20 January 2016 / The European Patent Office (EPO) has revoked a patent held by Monsanto on melons (EP1962578) for technical reasons. Monsanto was claiming melons with a natural resistance to plant viruses as its own invention, derived from breeding without genetic engineering. The resistance was detected in Indian melons. The patent was granted by the European Patent Office (EPO) even though European patent law does not allow patents on plant varieties and processes for conventional breeding. The Indian government supported the opposition from No Patents on Seeds! by a sending letter requesting the patent to be revoked. The letter was sent to the EPO just one day before the hearing. Essentially the application of the patent constituted an act of biopiracy - violating Indian law and international treaties.

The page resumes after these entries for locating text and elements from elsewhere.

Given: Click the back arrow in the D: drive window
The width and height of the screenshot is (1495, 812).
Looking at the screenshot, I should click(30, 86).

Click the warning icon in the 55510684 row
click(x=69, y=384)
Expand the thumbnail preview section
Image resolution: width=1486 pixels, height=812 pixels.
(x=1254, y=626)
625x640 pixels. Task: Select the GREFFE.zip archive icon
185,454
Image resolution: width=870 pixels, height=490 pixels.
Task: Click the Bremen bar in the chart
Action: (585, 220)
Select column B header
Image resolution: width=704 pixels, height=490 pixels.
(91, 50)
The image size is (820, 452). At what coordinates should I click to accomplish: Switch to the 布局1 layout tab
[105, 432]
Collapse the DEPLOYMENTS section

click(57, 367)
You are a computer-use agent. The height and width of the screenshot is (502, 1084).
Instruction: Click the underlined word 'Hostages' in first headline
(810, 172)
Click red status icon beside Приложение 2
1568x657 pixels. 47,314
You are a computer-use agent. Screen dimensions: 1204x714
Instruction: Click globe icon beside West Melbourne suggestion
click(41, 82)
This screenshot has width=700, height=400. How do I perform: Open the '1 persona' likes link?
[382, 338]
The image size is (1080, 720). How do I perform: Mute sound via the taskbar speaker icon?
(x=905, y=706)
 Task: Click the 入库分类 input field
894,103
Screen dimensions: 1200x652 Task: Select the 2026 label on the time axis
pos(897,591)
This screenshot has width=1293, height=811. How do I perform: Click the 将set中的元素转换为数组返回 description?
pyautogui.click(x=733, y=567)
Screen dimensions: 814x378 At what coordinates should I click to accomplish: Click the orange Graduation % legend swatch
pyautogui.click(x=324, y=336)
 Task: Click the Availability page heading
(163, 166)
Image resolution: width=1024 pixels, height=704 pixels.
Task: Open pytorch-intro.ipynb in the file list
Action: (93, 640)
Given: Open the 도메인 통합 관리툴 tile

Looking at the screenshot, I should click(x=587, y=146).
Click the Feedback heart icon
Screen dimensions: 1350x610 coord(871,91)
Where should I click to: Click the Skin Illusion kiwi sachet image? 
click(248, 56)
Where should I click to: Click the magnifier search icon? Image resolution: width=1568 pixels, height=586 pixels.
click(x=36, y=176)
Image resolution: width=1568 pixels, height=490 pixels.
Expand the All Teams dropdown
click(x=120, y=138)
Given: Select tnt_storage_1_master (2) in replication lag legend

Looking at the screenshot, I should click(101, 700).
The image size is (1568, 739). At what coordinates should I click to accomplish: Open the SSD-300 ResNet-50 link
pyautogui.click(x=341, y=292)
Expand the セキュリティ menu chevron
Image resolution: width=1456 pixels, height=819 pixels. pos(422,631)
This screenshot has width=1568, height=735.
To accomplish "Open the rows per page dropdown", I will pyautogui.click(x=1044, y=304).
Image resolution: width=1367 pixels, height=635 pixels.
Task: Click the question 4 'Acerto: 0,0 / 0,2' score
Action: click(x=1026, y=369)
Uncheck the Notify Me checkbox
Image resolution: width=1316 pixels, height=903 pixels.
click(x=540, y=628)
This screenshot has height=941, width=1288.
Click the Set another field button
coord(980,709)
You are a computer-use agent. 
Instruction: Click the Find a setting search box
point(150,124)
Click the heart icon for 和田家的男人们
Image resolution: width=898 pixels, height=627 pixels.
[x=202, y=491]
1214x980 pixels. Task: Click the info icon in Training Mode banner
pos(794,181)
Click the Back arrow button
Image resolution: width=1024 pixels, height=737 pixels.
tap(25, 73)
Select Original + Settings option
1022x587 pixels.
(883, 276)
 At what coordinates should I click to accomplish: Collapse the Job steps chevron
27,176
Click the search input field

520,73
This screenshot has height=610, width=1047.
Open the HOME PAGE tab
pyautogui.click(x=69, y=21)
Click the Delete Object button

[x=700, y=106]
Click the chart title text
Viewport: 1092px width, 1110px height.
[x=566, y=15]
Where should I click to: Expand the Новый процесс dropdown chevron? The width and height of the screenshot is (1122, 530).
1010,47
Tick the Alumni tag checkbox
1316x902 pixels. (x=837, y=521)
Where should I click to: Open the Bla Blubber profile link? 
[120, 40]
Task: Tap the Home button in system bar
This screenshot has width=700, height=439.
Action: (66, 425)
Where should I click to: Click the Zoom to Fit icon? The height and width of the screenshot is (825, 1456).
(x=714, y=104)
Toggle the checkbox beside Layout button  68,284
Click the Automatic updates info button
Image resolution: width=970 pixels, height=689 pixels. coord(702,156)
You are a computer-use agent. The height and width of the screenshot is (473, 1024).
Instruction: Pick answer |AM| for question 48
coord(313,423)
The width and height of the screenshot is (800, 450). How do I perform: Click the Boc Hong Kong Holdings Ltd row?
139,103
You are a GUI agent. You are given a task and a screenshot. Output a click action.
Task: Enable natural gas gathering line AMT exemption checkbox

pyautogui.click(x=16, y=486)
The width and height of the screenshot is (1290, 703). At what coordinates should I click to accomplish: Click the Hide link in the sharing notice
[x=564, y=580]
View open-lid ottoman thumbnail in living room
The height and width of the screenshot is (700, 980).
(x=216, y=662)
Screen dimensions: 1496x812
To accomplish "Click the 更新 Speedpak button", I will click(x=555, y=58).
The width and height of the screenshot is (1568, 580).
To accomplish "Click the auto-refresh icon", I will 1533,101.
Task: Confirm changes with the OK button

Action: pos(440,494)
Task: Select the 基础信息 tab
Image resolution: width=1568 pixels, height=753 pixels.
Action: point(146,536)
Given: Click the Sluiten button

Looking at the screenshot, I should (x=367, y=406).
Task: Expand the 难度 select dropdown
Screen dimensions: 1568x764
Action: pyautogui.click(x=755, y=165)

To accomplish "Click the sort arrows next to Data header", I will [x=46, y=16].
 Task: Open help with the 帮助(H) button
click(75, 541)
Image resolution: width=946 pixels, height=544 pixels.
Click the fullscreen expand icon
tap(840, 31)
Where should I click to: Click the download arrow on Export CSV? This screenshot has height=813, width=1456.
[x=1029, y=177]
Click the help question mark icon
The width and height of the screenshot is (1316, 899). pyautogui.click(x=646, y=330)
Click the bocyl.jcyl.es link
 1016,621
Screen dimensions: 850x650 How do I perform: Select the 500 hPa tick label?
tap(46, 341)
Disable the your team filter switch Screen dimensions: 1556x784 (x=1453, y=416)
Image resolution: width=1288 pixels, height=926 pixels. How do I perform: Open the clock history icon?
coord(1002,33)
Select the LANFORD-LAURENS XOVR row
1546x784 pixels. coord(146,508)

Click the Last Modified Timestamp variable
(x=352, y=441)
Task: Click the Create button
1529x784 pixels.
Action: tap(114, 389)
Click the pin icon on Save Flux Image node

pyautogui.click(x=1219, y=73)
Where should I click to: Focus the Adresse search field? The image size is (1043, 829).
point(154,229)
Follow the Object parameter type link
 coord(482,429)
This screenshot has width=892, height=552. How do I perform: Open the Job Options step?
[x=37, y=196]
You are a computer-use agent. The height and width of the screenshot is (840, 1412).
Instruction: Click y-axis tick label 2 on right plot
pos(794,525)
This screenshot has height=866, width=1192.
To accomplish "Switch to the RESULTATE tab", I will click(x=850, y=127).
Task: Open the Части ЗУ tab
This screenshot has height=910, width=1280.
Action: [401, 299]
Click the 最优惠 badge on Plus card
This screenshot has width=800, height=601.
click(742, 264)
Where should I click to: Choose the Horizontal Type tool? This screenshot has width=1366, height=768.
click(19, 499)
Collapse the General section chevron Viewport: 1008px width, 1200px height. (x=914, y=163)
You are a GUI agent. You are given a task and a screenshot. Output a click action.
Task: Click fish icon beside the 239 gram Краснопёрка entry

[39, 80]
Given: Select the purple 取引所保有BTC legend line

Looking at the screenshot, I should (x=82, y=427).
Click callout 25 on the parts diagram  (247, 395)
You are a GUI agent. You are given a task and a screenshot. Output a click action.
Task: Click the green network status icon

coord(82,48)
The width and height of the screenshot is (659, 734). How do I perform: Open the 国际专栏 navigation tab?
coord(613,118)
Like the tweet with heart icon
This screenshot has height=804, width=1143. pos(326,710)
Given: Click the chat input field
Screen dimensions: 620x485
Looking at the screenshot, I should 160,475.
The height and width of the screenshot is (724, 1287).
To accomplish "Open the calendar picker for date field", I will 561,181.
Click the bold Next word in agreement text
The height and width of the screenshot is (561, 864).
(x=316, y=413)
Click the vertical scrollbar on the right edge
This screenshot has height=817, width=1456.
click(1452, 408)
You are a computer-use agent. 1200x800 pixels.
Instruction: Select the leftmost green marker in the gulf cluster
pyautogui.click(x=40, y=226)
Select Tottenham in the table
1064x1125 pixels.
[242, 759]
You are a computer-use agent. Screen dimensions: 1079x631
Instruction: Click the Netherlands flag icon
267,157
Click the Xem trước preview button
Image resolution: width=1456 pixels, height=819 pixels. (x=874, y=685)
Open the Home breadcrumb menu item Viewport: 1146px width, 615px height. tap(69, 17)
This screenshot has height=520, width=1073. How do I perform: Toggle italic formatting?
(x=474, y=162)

“The patent was based on essentially biological processes for breeding and claimed plant varieties. This was a clear violation of European patent law”, says Christoph Then for the international coalition of No Patents on Seeds! which organised the opposition. “It is a huge success that the patent has been revoked! Nevertheless, the general problem cannot be resolved simply by filing oppositions at the EPO. Politicians need to make sure that laws are applied properly and prohibitions are no longer ignored.”
The opposition was filed by Arbeitsgemeinschaft Bäuerliche Landwirtschaft (Germany), Bund Naturschutz in Bayern (Germany), Berne Declaration (Switzerland), Gesellschaft für Ökologische Forschung (Germany), Greenpeace (Germany), No Patents on Life! (Germany), Verband Katholisches Landvolk (Germany) and Foundation for Future Farming.